Among public companies that get a considerable amount of their business from regional markets, August revenue percentage changes from jurisdictions that report by property, were:

Tropicana            +11.38 percent

Churchill Downs + 4.62

Caesars               + 2.03

Penn National     + 1.75

Full House          + 0.79

Pinnacle               + 0.14

Boyd                   – 0.13

Eldorado            – 5.61

Of course, these numbers don’t always tell the story.

Boyd, for example, would have had a positive 4.47 percent comparison factoring out hurricane-hit Delta Downs.

Similarly, Pinnacle would have nearly doubled its growth rate to 2.71 percent except for Harvey.
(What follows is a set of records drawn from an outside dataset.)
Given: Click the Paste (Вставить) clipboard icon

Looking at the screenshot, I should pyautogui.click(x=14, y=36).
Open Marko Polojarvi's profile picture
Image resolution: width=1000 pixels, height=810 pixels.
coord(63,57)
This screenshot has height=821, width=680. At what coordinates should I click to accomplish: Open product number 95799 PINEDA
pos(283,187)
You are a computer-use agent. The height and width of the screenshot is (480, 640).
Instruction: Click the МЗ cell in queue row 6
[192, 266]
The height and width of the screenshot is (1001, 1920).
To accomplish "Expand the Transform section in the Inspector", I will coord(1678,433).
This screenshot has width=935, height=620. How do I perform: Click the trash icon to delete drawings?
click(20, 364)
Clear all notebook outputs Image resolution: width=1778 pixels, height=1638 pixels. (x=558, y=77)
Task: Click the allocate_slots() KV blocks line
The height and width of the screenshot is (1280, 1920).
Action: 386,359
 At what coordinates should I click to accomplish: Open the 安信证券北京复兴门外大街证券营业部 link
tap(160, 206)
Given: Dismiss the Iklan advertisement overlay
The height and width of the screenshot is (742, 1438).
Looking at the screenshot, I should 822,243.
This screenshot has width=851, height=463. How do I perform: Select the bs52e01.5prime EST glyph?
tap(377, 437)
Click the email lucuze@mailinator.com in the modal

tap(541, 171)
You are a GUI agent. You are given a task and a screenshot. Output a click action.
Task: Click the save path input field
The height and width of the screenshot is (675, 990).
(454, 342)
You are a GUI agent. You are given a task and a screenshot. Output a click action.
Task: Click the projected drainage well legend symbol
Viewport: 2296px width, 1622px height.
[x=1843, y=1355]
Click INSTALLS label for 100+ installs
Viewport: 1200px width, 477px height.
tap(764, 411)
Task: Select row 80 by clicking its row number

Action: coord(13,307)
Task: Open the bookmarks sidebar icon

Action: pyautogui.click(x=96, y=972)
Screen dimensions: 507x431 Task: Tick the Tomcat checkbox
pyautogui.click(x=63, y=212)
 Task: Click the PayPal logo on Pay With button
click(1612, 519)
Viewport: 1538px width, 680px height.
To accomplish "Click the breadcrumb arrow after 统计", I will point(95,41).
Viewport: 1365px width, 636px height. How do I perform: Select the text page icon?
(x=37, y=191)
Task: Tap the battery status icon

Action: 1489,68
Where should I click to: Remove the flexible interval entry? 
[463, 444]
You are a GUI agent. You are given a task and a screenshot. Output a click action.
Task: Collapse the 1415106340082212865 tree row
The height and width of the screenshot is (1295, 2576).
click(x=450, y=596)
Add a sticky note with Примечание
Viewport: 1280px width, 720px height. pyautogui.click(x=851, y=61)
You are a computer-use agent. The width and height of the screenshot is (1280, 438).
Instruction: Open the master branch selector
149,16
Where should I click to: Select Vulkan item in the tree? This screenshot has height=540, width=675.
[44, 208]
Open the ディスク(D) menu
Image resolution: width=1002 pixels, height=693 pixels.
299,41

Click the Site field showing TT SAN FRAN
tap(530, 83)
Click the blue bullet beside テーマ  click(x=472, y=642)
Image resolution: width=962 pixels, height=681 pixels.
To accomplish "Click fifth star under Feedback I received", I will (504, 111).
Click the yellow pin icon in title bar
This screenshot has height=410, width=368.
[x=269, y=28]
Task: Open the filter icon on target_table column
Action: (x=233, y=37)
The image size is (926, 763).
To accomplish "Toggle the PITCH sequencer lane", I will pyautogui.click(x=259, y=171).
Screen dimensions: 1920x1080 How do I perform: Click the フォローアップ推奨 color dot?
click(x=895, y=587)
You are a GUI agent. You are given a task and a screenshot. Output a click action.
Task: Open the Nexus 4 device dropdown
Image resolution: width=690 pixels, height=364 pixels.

Likewise, Nevada, Colorado and Mississippi, which do not report by property, heavily influence what the total revenue picture will look like. Boyd, again, gets around 45 percent of its revenues from the Las Vegas locals and downtown Las Vegas markets, and they grew 6.26 and 13.4 percent, suggesting Boyd had a very good August.

Eldorado, likewise, gets a big chunk of its business from Reno, where citywide revenues soared 11.92 percent.

Other public companies with casinos in states that do not report by property are Caesars, Full House, Penn National and Pinnacle.

So, we’ll have to wait until companies announce third quarter earnings to get their full pictures, but based on the evidence we do have, that picture should be a positive one.

 

Speculation Is, Well… Speculation

There has been some speculation about what effect the horrendous shooting at Mandalay Bay will have on the casino business, and some efforts to quantify it.

Based on past major events where similar violence has occurred, the general belief is that any impact should be modest and short-lived.

But that is purely speculation, and not very informed speculation considering the limited number of comparable instances to develop a record.

The closest measurable impact would be on MGM Resorts, where Mandalay Bay operations were interrupted and where MGM has pinned a good portion of its business model on non-gaming entertainment. That includes its first national branding campaign, Welcome to the Show, emphasizing MGM is now an entertainment company.

David Katz of Telsey lowered his fourth quarter Mandalay Bay EBITDA forecast by $14.5 million to $37.4 million, and said the impact is probably limited to the quarter. For a company that he estimates will generate $2.734 billion in EBITDA this year, that is a barely noticeable haircut.

Rachel Rothman of Susquehanna Financial down-rated MGM to neutral, cut her stock price target $5 to $33 and shaved earnings forecasts in response, while saying she expects the business and consumers to bounce back with resilience.

The first test of the shooting’s long-term impact on consumers could come on New Year’s when crowds flow onto the Strip.

Another long-term effect for casinos would be the sustained cost of any increased security.

Perhaps more problematic for MGM are the lawsuits sure to come. At the least, thy will divert some management attention and raise legal costs.

In the end, and assuming no other horrific event to jar consumers, the bigger impact on the casino entertainment industry in Las Vegas comes from the economy and consumer confidence, both of which, as noted above, are strong.